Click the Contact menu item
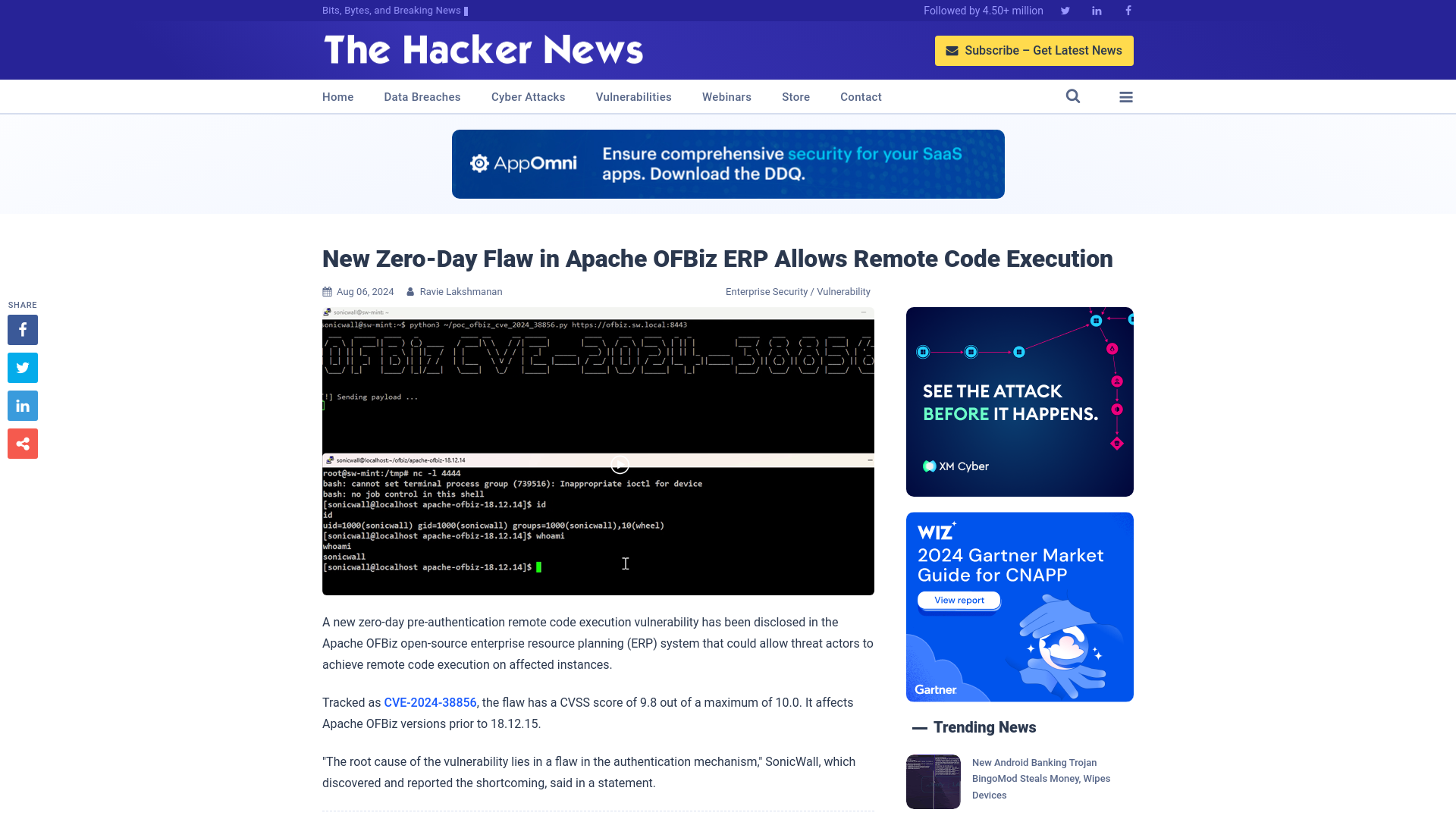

************

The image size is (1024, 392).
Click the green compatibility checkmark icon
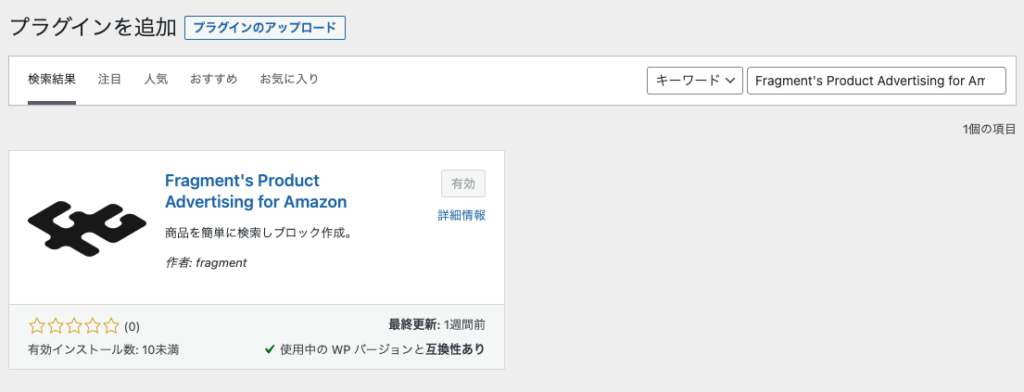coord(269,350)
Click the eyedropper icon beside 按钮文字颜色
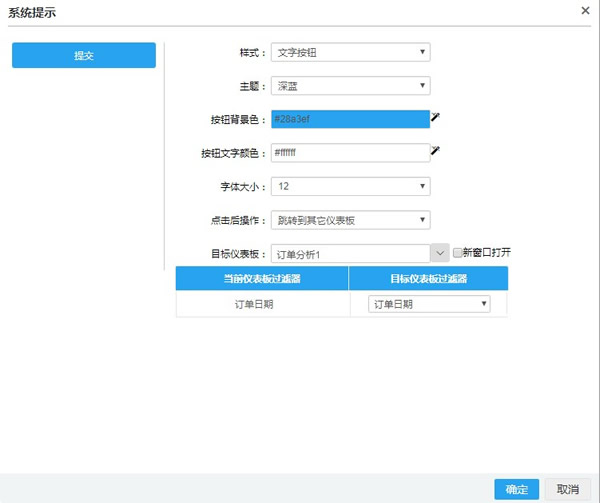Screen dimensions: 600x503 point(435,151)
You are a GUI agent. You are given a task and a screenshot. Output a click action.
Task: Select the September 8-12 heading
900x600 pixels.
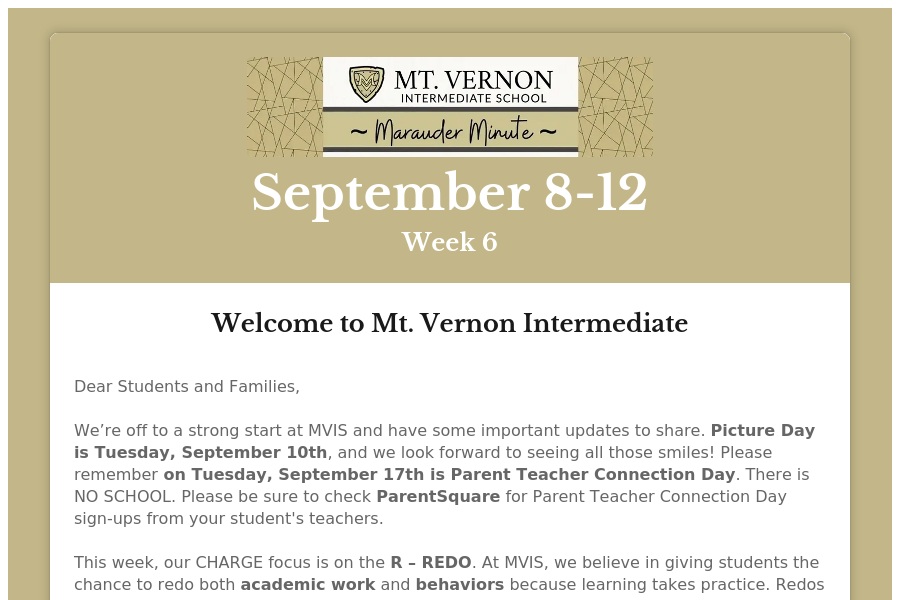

************

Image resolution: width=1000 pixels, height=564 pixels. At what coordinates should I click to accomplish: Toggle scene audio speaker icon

************

THE EXERCISE |
Report each line in the rows above that contains the word "icon".

PROBLEM SOLUTION |
Click the green compatibility checkmark icon
Click the eyedropper icon beside 按钮文字颜色
Image resolution: width=1000 pixels, height=564 pixels. At what coordinates should I click to accomplish: Toggle scene audio speaker icon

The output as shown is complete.